Segundo o professor, entre os líderes da chamada Revolta dos Malês, uns foram enforcados na Piedade e outros fuzilados no Campo da Pólvora. Alguns foram deportados, foi o caso de Caetano Moura, que acabou tendo seu nome lembrado no batismo de uma rua muito conhecida, no bairro da Federação.
'Ele contou com a ajuda de um padre que lhe colocou em um barco que foi para Portugal. Lá, conseguiu amparo, estudou medicina e filosofia, se tornou cirurgião, entrou para o exército português, seguindo depois para a França, onde chegou a ser médico de Napoleão [Bonaparte], por um tempo', pontuou Pessoa.
Contudo, após a morte do imperador francês, Caetano Moura voltou ao Brasil e morreu pobre, com pouco mais de 80 anos, no Rio de Janeiro.
A Pupileira e a Revolução Pernambucana
Revolucionários envolvidos em questões ocorridas fora da Bahia foram também enterrados na área da Pupileira. O fato é destacado por Silvana Olivieri. Os integrantes da Revolução Pernambucana, um movimento republicano separatista, foram lembrados pela pesquisadora.
Silvana fez uma menção relevante a um dos heróis do movimento: Miguel Joaquim de Almeida e Castro, mais conhecido como Padre Miguelinho. Ele é potiguar, mas morou grande parte de sua vida em Recife.
Miguelinho foi preso no dia 21 de maio de 1817 e levado à Fortaleza das Cinco Pontas, junto com outros 72 revolucionários, que depois seguiram para Salvador. Menos de um mês depois, ele foi executado na capital baiana.
'Eles foram trazidos pelo governador da época da Bahia, que era Conde dos Arcos, um português, muito violento e autoritário.
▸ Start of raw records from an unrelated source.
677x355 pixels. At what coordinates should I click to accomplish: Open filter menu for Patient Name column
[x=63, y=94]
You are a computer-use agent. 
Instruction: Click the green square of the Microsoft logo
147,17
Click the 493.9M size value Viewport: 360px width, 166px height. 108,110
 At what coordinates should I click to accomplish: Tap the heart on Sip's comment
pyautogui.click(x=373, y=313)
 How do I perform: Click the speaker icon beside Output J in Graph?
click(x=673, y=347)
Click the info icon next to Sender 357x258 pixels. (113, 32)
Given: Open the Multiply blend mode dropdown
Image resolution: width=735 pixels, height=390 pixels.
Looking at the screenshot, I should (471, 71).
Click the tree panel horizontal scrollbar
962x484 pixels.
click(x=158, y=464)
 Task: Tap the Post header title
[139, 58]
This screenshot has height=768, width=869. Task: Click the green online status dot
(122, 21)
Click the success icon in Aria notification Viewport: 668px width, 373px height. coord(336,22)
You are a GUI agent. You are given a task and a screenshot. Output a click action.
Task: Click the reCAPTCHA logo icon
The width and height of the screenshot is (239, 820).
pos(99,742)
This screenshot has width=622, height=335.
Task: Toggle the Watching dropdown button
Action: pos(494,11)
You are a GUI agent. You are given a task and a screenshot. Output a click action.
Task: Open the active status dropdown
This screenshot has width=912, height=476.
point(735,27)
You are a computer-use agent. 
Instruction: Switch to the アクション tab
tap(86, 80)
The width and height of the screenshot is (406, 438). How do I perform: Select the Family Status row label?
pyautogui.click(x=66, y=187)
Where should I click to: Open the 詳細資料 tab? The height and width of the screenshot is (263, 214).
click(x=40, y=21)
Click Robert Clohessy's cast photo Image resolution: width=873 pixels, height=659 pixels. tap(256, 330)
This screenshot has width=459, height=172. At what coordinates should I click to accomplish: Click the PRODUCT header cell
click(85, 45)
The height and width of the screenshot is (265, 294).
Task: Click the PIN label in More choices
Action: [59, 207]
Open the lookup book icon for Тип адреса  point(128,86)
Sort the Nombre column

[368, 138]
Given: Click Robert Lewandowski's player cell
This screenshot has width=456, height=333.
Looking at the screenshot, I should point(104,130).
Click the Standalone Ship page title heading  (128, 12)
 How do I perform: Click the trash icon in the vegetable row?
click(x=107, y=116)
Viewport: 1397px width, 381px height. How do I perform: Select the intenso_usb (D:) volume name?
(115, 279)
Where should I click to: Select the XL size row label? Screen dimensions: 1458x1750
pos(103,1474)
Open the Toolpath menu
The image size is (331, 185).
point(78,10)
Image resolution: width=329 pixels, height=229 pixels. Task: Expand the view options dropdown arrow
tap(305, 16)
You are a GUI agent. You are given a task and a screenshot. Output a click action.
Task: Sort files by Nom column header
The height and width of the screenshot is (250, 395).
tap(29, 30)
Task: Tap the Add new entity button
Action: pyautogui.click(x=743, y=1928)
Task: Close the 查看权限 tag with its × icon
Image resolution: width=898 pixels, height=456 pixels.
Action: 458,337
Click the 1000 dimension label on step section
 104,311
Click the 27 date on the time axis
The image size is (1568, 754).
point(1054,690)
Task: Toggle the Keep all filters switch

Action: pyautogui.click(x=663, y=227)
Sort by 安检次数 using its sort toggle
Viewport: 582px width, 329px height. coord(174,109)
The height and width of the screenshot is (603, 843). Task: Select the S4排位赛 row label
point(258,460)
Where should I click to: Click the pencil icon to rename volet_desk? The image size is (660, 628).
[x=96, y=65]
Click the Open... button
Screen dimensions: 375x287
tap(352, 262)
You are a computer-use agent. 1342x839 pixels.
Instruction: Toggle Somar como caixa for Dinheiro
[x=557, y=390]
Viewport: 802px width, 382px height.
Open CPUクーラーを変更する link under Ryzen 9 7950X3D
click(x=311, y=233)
Eles foram enterrados também nesse cemitério, de forma muito desumana', acrescentou.
Uma coincidência curiosa foi observada pela pesquisadora. Ela salientou que em frente à Pupileira tem uma travessa chamada Padre Miguelinho. 'Aqui, é como se tivesse uma indicação apontando para o local onde ele está enterrado. É como se o apagamento que foi feito, deixou alguma coisa que fica dando dando pistas para alguém no futuro juntar', avaliou.
Travessa Miguelinho fica em frente à Pupileira. Foto: Silvana Olivieri
Pupileira x Reparação Histórica
Não é única pretensão da pesquisadora mostrar a existência de um fato histórico. Para ela, o resgate da imagem e memória desse cemitério deve ser acompanhado de uma reparação histórica.
Olivieri trouxe informações de referências que podem ser seguidas neste caso da Pupileira. 'Você tem em Nova York dois casos de cemitérios muito interessantes [...] O cemitério africano de Nova Iorque, que foi achado em 1991, onde foi feito um memorial e um cemitério que foi encontrado mais recentemente, no Harlem, está agora na na fase de pesquisa arqueológica e vai ser feito um museu, com um centro cultural', destacou.
No Brasil, a pesquisadora lembrou do Instituto Pretos Novos do Rio de Rio Janeiro. Ela visitou o local, que é o maior achado do país, onde também eram enterrados africanos escravizados. Lá foi criado um centro cultural, cuja finalidade é resgatar a história da cultura africana na cidade.
'Eu acho que o interesse público deve prevalecer sempre, ainda mais se tratando de um cemitério, um lugar de valor afetivo, nesse caso, histórico e cultural [...] Eu acho que a gente tem que respeitar um lugar sagrado, que deve ser tratado com o máximo respeito', disse.